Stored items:
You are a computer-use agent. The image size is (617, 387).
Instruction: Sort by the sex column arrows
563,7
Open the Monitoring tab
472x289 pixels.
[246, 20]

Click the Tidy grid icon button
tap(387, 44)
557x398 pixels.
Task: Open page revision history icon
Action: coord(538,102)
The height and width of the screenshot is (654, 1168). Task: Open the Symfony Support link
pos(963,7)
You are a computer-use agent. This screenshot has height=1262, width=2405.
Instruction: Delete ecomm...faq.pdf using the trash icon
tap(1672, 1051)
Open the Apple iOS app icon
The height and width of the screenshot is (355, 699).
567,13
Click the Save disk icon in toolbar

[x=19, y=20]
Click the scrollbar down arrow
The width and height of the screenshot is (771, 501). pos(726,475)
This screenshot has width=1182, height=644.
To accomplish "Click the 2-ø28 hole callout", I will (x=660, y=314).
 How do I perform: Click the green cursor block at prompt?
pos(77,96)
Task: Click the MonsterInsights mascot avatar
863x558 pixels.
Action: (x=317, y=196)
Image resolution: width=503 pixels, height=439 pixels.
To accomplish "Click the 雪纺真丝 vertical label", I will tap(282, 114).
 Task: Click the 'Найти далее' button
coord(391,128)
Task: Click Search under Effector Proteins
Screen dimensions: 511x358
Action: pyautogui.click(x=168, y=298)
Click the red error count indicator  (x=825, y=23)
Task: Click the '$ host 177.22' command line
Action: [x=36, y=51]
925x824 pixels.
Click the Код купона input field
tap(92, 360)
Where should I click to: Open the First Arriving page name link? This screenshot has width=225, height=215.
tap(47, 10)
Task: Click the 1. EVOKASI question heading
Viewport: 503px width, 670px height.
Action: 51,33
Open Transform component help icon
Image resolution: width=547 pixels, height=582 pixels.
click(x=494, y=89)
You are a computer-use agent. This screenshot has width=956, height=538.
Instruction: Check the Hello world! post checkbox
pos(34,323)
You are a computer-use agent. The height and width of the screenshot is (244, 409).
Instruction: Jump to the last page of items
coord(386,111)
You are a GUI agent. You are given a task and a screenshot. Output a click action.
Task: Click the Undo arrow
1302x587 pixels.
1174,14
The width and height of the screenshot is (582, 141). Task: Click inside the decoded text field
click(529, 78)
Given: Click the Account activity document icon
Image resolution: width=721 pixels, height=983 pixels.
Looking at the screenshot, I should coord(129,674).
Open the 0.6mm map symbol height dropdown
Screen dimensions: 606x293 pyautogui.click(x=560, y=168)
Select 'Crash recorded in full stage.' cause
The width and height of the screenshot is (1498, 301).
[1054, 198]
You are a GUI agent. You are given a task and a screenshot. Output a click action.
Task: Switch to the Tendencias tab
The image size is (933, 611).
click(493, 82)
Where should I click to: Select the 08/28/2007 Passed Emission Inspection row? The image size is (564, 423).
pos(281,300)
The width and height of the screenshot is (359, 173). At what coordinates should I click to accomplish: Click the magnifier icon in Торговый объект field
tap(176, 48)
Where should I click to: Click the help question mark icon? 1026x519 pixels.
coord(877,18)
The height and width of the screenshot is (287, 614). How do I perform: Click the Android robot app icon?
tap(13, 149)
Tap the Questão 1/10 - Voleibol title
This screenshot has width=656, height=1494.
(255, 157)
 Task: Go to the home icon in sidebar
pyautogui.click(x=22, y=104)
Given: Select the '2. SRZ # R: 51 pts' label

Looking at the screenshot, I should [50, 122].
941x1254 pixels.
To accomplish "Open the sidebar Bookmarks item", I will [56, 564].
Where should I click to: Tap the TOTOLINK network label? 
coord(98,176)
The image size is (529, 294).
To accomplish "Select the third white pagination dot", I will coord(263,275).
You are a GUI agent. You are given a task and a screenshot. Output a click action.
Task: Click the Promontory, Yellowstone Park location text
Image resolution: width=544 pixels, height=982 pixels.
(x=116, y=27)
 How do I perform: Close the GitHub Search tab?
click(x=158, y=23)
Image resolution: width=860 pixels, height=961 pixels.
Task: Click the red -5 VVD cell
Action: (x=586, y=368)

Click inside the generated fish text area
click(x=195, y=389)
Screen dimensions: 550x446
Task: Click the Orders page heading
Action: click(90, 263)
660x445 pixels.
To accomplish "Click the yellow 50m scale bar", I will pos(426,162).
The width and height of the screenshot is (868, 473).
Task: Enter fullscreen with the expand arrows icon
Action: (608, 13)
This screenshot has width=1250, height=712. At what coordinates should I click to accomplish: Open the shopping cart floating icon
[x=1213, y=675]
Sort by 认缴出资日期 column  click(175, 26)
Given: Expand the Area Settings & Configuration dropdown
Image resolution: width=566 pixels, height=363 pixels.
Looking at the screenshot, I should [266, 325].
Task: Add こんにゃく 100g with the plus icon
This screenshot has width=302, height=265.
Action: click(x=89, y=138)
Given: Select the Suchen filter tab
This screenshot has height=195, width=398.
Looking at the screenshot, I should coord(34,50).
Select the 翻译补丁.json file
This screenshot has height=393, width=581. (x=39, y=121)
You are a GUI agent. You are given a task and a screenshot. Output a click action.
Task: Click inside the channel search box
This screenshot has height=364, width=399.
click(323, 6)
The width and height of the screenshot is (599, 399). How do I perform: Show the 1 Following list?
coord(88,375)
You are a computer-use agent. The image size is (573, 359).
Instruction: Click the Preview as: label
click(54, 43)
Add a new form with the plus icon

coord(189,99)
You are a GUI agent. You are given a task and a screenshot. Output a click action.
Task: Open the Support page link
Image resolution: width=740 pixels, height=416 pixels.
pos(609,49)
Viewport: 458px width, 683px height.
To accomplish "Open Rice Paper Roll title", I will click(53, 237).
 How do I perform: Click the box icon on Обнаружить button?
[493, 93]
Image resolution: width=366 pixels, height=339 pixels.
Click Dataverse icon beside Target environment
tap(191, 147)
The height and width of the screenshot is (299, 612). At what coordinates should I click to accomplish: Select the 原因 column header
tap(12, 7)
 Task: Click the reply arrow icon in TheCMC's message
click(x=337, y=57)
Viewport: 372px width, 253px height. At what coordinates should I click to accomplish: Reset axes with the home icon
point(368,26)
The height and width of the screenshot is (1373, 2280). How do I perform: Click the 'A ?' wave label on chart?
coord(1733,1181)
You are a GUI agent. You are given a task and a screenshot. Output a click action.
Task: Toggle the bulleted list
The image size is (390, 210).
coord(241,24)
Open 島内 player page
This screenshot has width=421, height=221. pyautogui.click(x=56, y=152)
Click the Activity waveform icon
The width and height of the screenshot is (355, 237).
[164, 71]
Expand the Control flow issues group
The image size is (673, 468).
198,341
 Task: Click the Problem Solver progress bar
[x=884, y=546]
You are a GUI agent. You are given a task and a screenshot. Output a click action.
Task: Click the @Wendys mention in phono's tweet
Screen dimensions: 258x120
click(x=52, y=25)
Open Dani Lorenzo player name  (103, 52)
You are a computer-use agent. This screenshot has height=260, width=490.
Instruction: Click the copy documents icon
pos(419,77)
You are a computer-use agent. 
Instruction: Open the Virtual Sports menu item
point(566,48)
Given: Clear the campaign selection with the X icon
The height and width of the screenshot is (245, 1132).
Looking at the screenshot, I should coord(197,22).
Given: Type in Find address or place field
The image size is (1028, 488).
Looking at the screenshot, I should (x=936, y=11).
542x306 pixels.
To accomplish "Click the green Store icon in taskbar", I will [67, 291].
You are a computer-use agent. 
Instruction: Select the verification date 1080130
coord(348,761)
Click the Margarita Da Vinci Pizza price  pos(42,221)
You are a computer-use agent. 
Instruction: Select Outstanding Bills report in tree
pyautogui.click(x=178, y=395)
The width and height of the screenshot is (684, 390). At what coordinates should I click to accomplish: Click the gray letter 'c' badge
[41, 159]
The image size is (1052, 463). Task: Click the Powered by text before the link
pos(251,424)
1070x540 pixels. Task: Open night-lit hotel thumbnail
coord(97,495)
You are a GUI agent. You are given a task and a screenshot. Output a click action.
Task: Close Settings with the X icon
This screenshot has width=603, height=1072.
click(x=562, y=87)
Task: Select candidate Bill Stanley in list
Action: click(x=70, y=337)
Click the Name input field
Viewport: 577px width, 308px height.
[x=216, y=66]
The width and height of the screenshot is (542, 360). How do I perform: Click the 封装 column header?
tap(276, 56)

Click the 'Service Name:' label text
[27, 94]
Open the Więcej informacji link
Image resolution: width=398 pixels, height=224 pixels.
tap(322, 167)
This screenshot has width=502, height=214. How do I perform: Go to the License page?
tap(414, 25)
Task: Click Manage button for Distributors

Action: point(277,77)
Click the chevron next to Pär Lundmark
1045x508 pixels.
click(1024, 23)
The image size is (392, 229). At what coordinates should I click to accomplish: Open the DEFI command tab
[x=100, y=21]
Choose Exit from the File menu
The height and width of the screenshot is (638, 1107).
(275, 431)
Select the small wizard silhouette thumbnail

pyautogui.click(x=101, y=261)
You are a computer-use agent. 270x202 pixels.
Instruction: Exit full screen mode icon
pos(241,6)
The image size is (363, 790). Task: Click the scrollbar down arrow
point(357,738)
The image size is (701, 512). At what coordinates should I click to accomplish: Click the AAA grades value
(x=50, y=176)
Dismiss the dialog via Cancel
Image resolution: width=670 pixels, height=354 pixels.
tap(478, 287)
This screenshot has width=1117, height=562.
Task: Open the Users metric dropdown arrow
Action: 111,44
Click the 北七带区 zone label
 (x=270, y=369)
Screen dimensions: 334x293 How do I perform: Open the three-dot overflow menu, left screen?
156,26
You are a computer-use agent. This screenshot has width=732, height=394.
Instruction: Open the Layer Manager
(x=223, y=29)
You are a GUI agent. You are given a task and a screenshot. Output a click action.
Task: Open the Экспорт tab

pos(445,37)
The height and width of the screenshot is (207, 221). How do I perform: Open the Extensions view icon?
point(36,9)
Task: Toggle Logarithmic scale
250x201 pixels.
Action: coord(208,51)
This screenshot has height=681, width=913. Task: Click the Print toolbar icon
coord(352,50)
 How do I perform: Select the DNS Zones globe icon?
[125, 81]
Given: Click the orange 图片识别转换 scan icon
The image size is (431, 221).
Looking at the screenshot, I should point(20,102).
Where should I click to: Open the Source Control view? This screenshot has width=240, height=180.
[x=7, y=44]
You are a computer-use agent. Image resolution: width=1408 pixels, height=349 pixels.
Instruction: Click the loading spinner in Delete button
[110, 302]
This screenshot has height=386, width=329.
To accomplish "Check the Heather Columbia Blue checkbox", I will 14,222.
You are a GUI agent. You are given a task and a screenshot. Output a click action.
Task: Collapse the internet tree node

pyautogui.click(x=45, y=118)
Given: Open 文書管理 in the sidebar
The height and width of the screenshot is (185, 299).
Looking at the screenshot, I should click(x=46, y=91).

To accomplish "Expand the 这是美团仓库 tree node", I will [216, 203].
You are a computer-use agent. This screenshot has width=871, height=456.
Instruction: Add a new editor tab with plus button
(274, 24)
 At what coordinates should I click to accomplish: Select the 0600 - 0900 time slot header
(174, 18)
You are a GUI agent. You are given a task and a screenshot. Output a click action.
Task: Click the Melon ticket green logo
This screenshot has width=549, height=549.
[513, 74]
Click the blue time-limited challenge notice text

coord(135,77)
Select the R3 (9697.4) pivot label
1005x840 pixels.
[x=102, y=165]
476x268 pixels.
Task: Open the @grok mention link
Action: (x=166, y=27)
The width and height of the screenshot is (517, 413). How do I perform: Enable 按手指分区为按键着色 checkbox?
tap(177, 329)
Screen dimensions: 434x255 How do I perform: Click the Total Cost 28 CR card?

**DESCRIPTION OF THE TASK:** Your task for the entries above: copy exactly the span starting with the line with "The height and width of the screenshot is (207, 221)." and going on through the line with "Given: Click the orange 图片识别转换 scan icon", both lines included, and nothing else.

**SOLUTION TO THE PROBLEM:**
The height and width of the screenshot is (207, 221). How do I perform: Open the Extensions view icon?
point(36,9)
Task: Toggle Logarithmic scale
250x201 pixels.
Action: coord(208,51)
This screenshot has height=681, width=913. Task: Click the Print toolbar icon
coord(352,50)
 How do I perform: Select the DNS Zones globe icon?
[125, 81]
Given: Click the orange 图片识别转换 scan icon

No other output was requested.